Hello Team,
This is my program - just gets user input until End is typed and the strings get stored in a vector. Sounds simple but I am struggling with it
Please help.
let mut line_input = Vec::new();
loop
{
println!("Your input please :");
let mut buffer = String::new();
match stdin().read_line(&mut buffer)
{
Ok(_) => {
let parsed = buffer.trim_end();
if parsed == "End"
{
break;
}
else {
line_input.push(parsed);
}
},
Err(_) => println!("An error has occured."),
}
}
println!("{:?}",line_input);
}
Error -
error[E0597]: buffer does not live long enough
--> src/file_ops.rs:43:30
|
43 | let parsed = buffer.trim_end();
| ^^^^^^ borrowed value does not live long enough
Hi and welcome, please read the following post on syntax highlighting and code blocks
Your program uses a buffer in each loop iteration that contains a line.

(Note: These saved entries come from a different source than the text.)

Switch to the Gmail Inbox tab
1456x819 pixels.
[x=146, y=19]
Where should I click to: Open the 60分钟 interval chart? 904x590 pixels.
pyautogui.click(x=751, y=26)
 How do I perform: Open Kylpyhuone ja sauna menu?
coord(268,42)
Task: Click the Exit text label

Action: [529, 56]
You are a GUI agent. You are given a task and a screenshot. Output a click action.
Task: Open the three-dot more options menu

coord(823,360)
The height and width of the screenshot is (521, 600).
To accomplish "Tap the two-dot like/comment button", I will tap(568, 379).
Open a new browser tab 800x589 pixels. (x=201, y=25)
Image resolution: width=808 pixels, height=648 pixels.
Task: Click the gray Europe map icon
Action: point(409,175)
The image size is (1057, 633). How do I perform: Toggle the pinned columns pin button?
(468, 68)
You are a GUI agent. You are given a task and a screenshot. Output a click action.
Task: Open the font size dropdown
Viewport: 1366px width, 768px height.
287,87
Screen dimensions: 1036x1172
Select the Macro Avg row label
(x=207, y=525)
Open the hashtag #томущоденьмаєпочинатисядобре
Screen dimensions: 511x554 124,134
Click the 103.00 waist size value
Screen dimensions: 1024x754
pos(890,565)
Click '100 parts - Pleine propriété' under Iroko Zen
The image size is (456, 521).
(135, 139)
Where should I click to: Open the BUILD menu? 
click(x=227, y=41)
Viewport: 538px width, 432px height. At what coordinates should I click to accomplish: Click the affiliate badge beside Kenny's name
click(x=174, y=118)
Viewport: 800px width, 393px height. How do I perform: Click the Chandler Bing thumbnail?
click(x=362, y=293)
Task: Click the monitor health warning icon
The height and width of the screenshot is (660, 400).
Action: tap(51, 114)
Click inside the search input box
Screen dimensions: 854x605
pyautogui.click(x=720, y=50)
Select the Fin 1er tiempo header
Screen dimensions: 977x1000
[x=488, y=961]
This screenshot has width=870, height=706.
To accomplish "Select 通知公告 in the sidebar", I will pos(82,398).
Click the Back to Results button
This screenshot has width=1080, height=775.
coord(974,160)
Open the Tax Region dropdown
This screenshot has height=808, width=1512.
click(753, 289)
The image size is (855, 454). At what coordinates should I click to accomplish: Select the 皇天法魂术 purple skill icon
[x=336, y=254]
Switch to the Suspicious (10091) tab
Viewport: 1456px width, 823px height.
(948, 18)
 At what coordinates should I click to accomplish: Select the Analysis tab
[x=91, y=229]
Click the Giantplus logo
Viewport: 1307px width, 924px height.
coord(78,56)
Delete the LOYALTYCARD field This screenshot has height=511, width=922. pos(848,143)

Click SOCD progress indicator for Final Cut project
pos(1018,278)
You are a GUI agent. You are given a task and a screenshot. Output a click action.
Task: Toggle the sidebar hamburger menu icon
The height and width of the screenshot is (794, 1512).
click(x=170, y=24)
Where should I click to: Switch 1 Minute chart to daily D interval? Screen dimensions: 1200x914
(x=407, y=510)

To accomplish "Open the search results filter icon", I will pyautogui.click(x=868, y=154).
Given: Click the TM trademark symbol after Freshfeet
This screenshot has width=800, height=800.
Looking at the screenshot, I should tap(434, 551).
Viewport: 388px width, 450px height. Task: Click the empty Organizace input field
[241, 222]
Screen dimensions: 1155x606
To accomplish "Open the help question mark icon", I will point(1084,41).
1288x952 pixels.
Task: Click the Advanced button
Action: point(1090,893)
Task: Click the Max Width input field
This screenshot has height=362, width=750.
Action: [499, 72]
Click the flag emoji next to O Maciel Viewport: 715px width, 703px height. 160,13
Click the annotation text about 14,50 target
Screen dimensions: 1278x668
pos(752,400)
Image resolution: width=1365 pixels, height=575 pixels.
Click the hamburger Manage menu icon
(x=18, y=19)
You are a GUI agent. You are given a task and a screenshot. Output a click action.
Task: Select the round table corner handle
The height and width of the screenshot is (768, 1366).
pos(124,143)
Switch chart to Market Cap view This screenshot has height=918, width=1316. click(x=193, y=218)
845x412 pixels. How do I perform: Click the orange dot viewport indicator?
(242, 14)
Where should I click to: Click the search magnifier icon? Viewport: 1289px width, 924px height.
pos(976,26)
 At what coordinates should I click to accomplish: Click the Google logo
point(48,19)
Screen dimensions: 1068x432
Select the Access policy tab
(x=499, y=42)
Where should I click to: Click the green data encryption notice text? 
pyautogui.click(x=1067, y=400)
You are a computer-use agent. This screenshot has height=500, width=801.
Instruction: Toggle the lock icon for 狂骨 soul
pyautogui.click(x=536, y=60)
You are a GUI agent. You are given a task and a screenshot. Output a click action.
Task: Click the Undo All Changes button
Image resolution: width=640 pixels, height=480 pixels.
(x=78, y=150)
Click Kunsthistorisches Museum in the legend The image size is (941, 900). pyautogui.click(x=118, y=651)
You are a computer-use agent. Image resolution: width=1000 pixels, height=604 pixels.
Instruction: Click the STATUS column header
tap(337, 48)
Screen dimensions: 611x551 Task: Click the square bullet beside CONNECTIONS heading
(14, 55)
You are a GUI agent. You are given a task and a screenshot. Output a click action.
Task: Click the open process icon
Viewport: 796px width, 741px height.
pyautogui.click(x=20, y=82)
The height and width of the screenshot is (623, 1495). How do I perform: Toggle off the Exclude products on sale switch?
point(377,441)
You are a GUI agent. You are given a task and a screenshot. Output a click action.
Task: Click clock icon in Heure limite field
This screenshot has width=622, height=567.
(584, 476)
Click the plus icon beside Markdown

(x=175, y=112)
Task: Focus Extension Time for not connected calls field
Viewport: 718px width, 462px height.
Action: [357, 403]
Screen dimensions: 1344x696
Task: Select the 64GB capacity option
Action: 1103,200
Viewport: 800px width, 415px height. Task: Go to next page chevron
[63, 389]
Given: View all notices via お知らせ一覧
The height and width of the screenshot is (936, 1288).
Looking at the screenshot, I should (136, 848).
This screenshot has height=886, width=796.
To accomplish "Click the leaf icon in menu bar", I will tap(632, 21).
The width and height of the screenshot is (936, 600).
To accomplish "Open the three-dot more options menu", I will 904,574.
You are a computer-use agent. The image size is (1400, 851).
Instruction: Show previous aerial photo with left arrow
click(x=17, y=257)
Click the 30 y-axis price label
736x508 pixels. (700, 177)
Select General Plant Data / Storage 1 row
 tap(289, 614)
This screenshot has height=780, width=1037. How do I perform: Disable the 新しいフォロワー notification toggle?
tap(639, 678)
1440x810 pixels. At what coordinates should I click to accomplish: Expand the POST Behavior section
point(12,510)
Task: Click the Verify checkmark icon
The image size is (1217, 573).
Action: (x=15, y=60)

The .trim_end() call creates a slice of that same buffer. This slice references / points into buffer and can’t be used anymore once buffer is dropped at the end of each loop iteration, hence it can’t be stored in line_input because line_input lives longer, throughout the whole loop over all the lines. A possible fix would be to give line_input the type Vec<String> (currently it’s Vec<&str>) by pushing an owned copy of parsed:
This can be done by writing line_input.push(parsed.to_owned()).
You can also avoid some allocations by re-using buffer if you want to. This can be done by moving let mut buffer = String::new(); outside of the loop and calling buffer.clear() on each iteration.